Y Combinator a new twist on finding hot companies

Y Combinator a new twist on finding hot companies

By Constance Loizos
San Jose Mercury News
Article Launched:04/12/2007 06:27:23 PM PDT


The Silicon Valley venture capital industry is famously clubby. Its angel investor community, where packs of investors tend to fund startups together, is as cliquish.

But underscoring investor appetite for hot Web startups, both are reaching out beyond those tight social circles to forge professional and social connections with a new group in town: the growing fraternity of startups backed by Y Combinator, a two-year-old company with offices in Cambridge, Mass., and Mountain View.

The brainchild of entrepreneur Paul Graham – who in 1998 sold his company Viaweb to Yahoo for about $50 million and whose subsequent books and essays have won him a following of programmers – Y Combinator provides seed financing, guidance and killer contacts to entrepreneurs.

That's not so unusual for a fund until you consider that Y Combinator, named after a mathematical construct, doesn't just back promising young companies; it helps create them.

Here's how it works: twice a year, Y Combinator invites "hackers," or programmers, to fill out an online application, outlining who they are and a business idea. One winning batch of teams is funded in winter and the other in summer, and with Y Combinator's help, each becomes a real company – one that is expected to create their product within three months time.

The amount of money Y Combinator gives each group – $5,000, plus an additional $5,000 per founder – is a pittance for what it asks in return, which is, on average, a 6 percent stake in their startup. And that money has to really stretch. Beyond their living and working expenses, it must also cover relocation costs, as the winter winners must relocate to the Bay Area and the summer winners must relocate to the Boston area.

"It's no accident that we make people move," said Graham, 42. "It's a test of commitment."

What the startups get in return seems to more than make up for the frozen pizza they have to eat. For starters, Y Combinator organizes an "investor day" for each batch of startups, where in 10 minute presentations, they pitch their companies to a roomful of 60 to 70 investors.

The startups also attend weekly Tuesday night dinners together, where they meet a guest speaker – often an investor looking for a sneak peek at the startups' projects. Those who've spoken include renowned angel investor Ron Conway and venture capitalist Greg McAdoo of Sequoia Capital, which recently coinvested $5 million in Loopt, a mobile application startup it met through Y Combinator.

"I do worry that another bubble is brewing," said Graham. "The number one question I'm asked (by investors) is: how can I see the companies before everyone else?"

Another, unforeseen, outcome of Y Combinator's mass production process is that its entrepreneurs grow close.

Nowhere is this is more apparent than within a sprawling apartment complex in San Francisco's North Beach neighborhood, where more than a dozen Y Combinator entrepreneurs are now living, lured by others in the program who rent there.
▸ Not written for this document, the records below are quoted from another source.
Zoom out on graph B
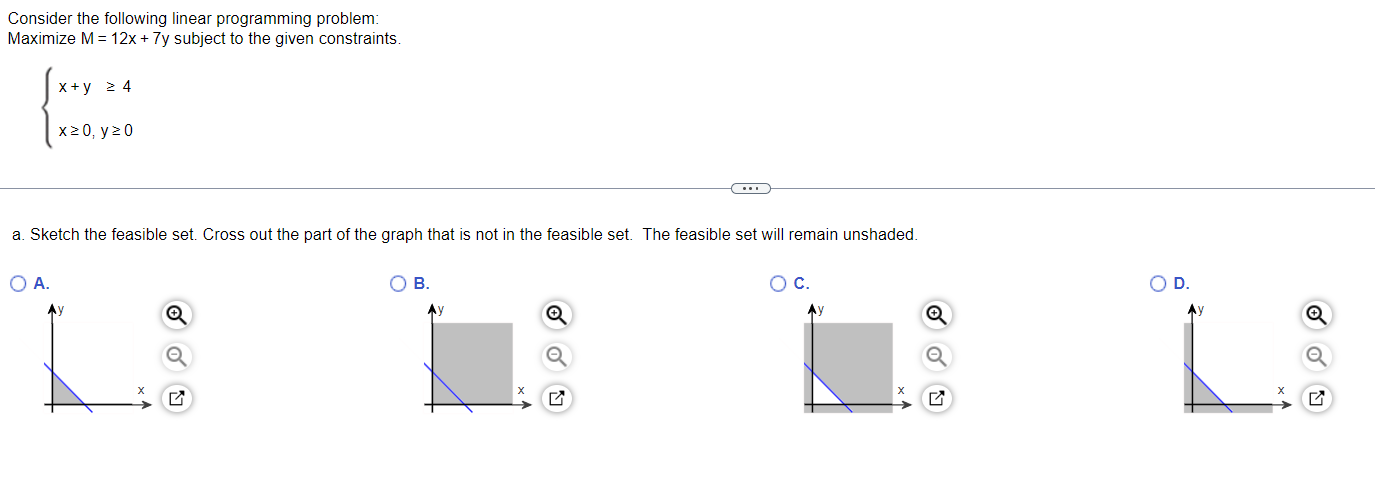The image size is (1375, 490). (x=556, y=356)
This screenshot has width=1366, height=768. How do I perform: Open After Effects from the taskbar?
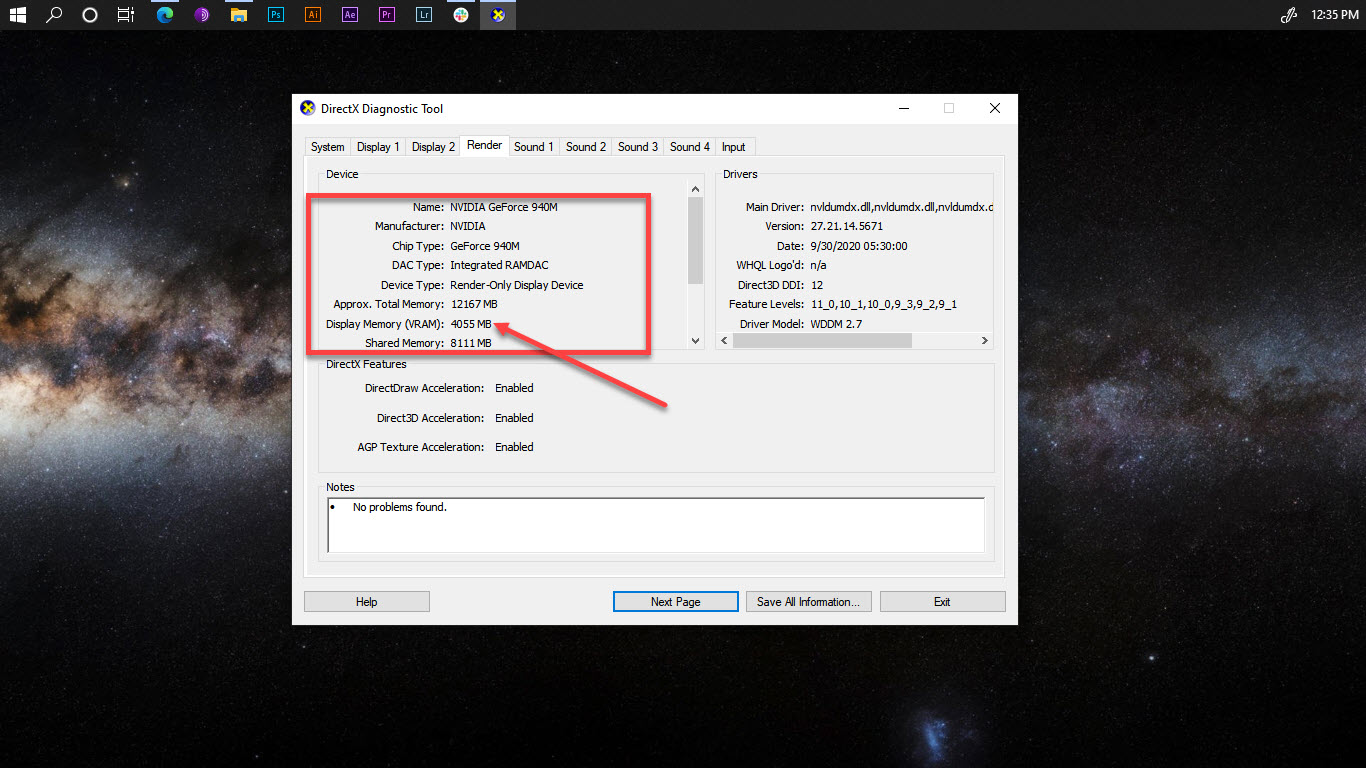click(349, 14)
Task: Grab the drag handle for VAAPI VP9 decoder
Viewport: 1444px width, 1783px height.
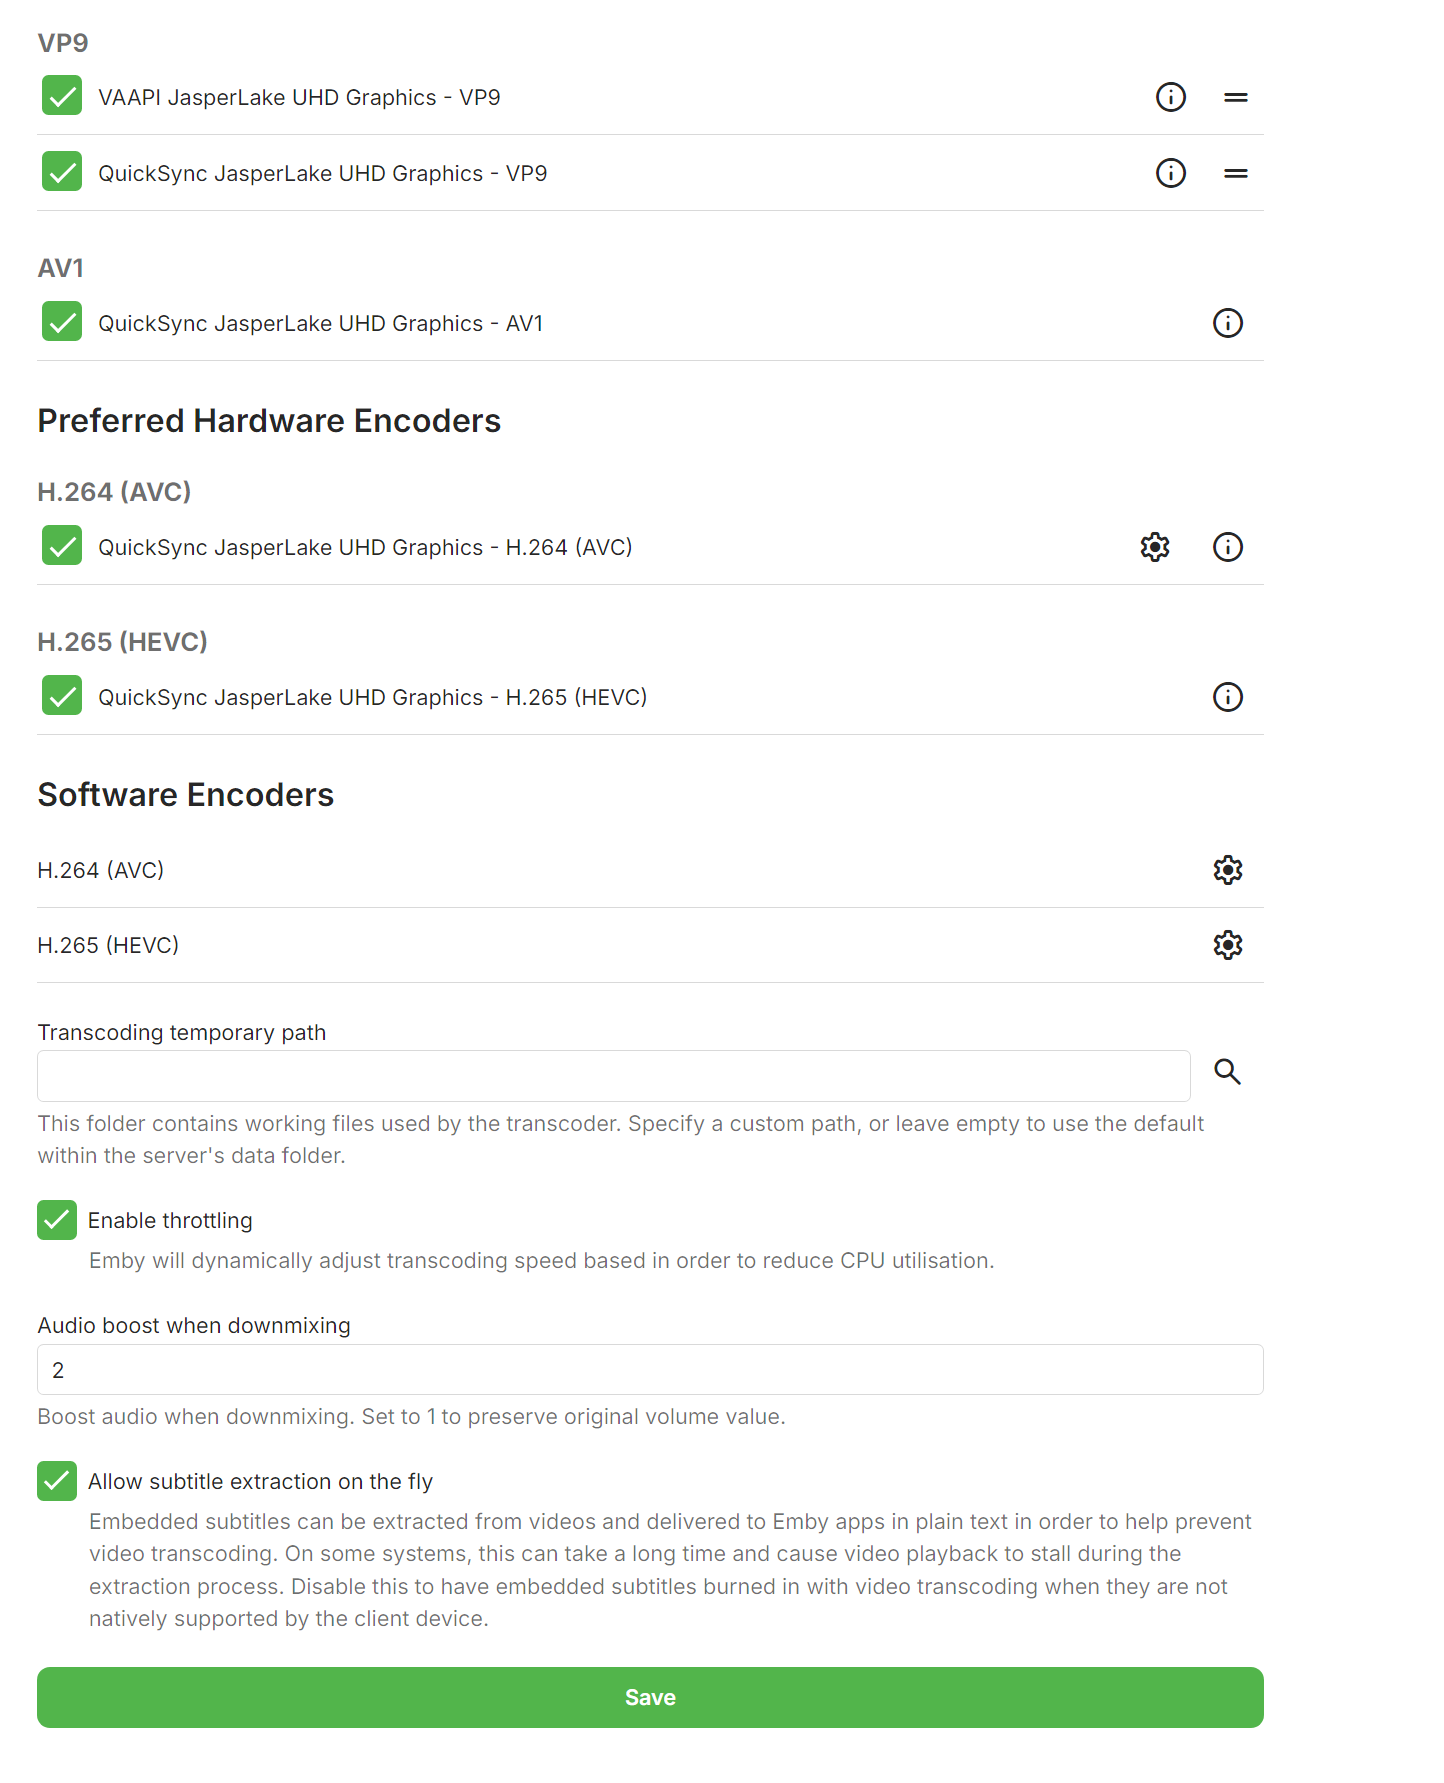Action: pos(1235,97)
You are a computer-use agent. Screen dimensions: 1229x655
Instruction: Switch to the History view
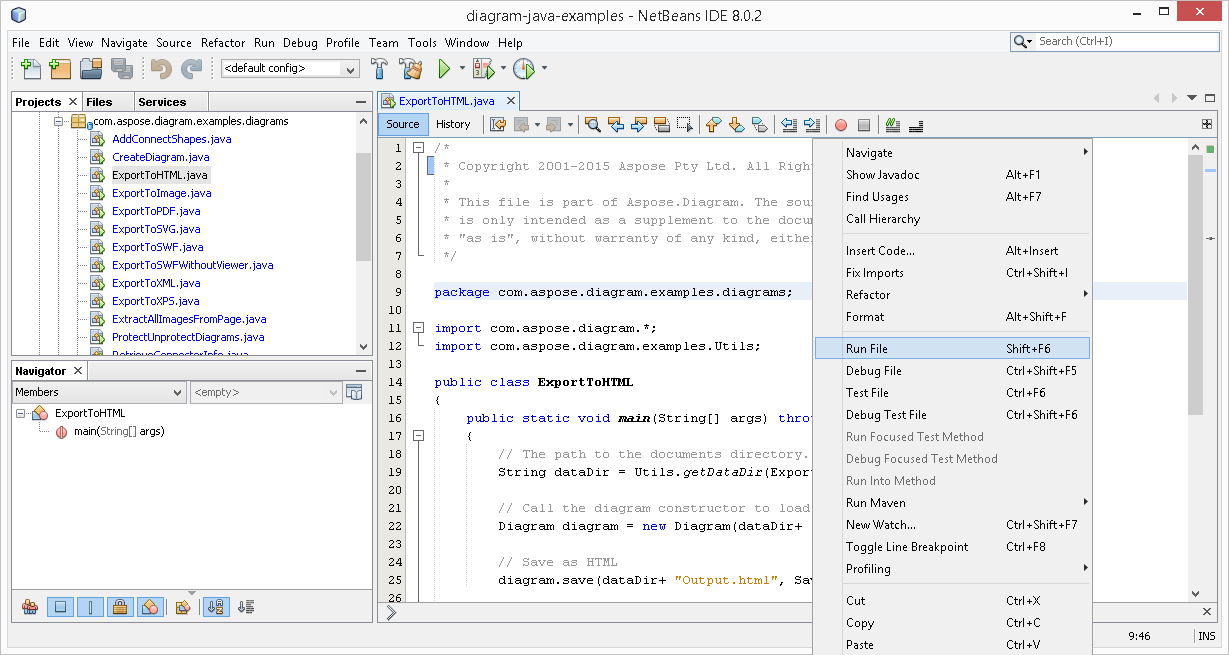coord(454,124)
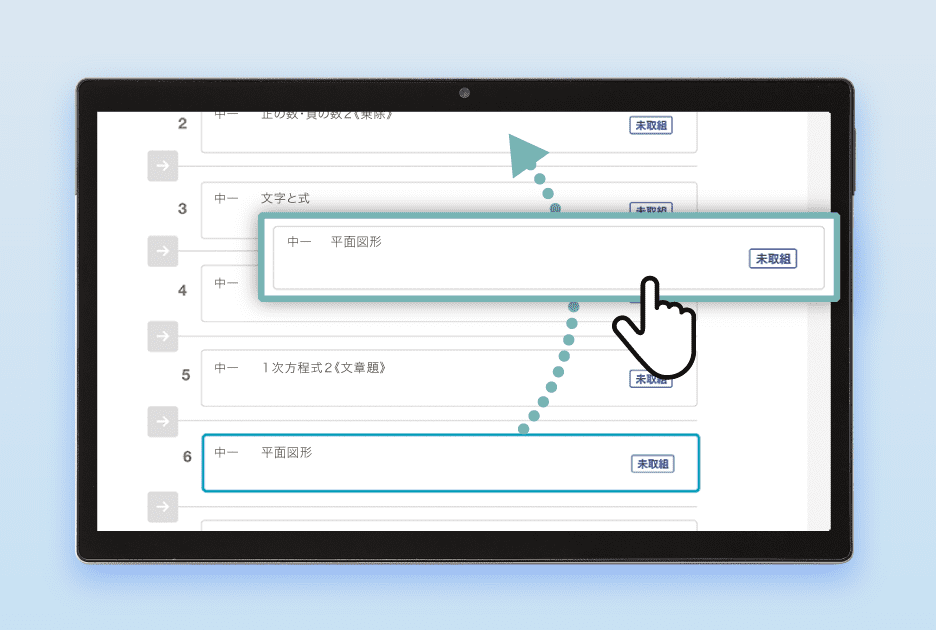
Task: Click the vertical scrollbar on the right edge
Action: [819, 320]
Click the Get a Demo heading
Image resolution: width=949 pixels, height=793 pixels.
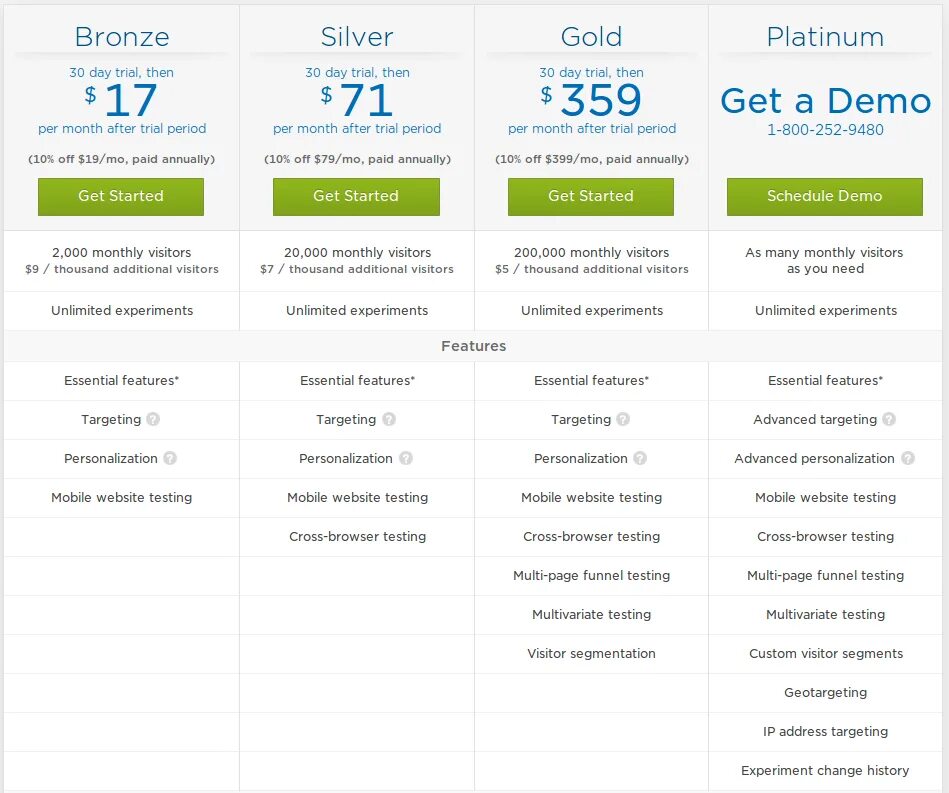[x=826, y=100]
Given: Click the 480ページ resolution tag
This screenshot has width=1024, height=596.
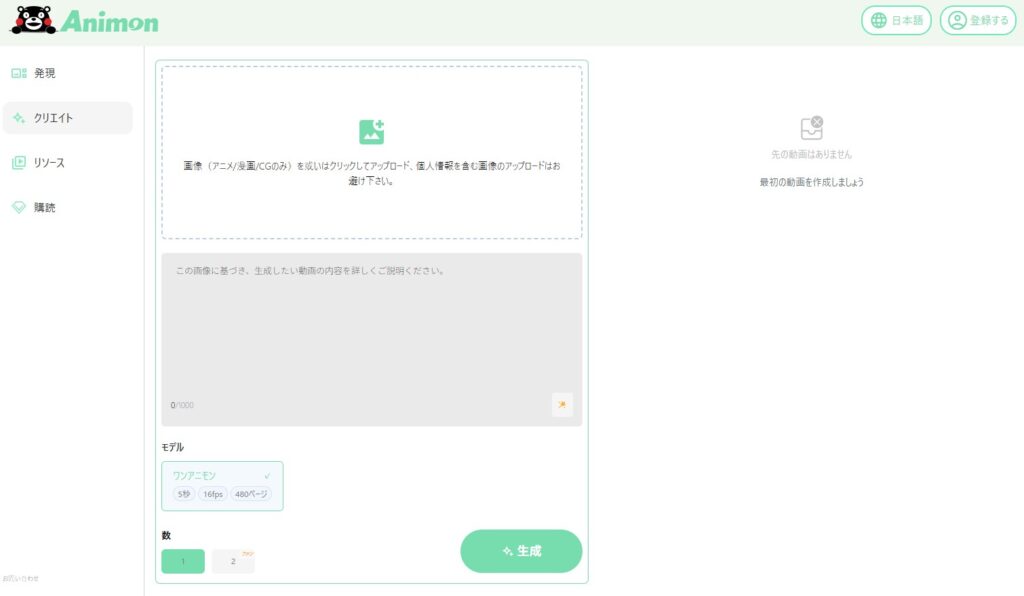Looking at the screenshot, I should click(x=250, y=494).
There, for example, on the 9th floor in a three-bedroom apartment littered with desktop computers, mounds of cords and stray athletic shoes, live the cofounders of Weebly, a startup whose software makes it possible for practically anyone to create a snazzy Website and that received funding from Y Combinator in January, as part of its winter class. (Its summer class, in Cambridge, runs from June through August.)

Pennsylvania State University students who've been taking classes online so they can graduate next month, the team – Chris Fanini, 22, Dave Rusenko, 21, and Dan Veltri, 22 – say they're there because, as Fanini puts it, "these are our friends."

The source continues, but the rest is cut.